Frank W. Mayborn’s contributions and hard work are what make this great place the greatest place, said Col. Matt Elledge, garrison commander, in opening remarks of the dedication ceremony Monday afternoon just inside the gate on Tank Destroyer Boulevard. It exits onto Killeen’s Rancier Avenue.
The newly named Frank W. Mayborn Gate, complete with a brick sign and memorial on a sidewalk accessible from Club Hood, “serves as a reminder to the civilians and soldiers who pass through it the significant contributions Frank Mayborn made as a civilian and a soldier,” Elledge said.
Mayborn was a Texas communications pioneer who served as owner, editor and publisher of the Killeen Daily Herald and Temple Daily Telegram until his death in 1987.
He formed the “War Projects Committee” through his work with the Temple Chamber of Commerce, and was instrumental in the Army’s selection of Central Texas for Camp Hood in the early 1940s and the continued growth of the area.
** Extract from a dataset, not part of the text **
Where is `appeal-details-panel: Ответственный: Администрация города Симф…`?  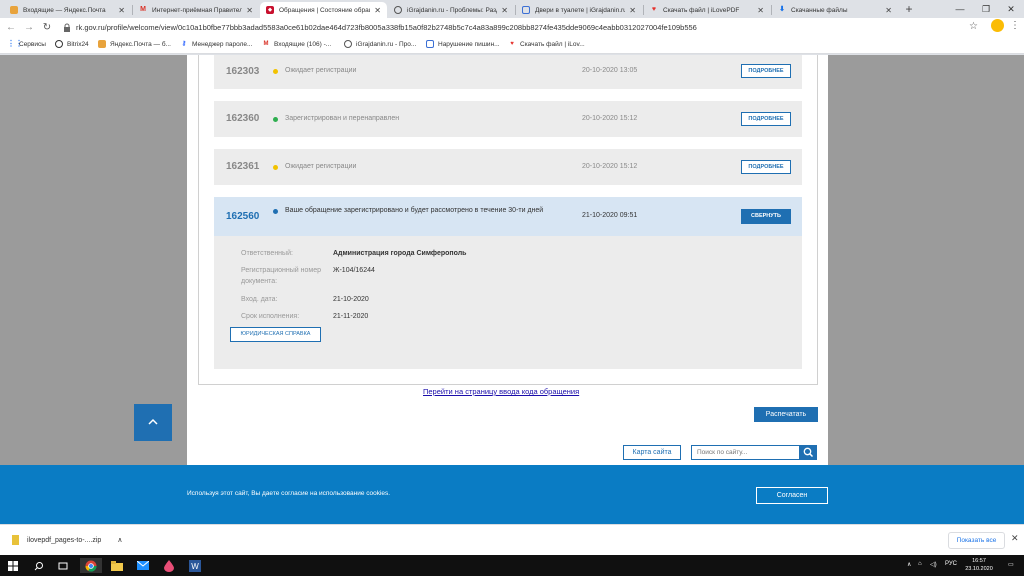 appeal-details-panel: Ответственный: Администрация города Симф… is located at coordinates (508, 302).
His efforts were recognized with many awards, including the Fort Hood Commander’s Award for Public Service in 1985.
In 1942, at the age of 39, Mayborn left the Telegram in the hands of his general manager and enlisted in the Army.
“What Frank stood for was bigger than a plaque,” said Lt. Gen. Mark Milley, commander of III Corps and Fort Hood. “Freedom of the press — which Frank gave most of his adult life to — that freedom wasn’t earned by reporters; it was earned by Frank and others who fought in World War II.”
Sue Mayborn, who assumed her husband’s duties with the two newspapers after his death, said his time in the Army was an important phase of his life.
“One story he liked to tell was when he was assigned to Camp Hood and he was unpacking in the barracks. He looked around, it was all kids surrounding him,” Sue Mayborn said during remarks to a crowd of military and community leaders. “One young guy looked at Frank ... and said, ‘Geez, pops, what’s this war coming to?’”
She said his interest in the military didn’t stop after he was honorably discharged as a major in 1945.
“When he came home, he was ready, willing and able to pick up where he could to help Fort Hood and the area,” Sue Mayborn said. “If he were here today he would be just as excited and enthusiastic about the bright future of Fort Hood. ... He would be pleased and honored to permanently have his name associated with the Great Place.”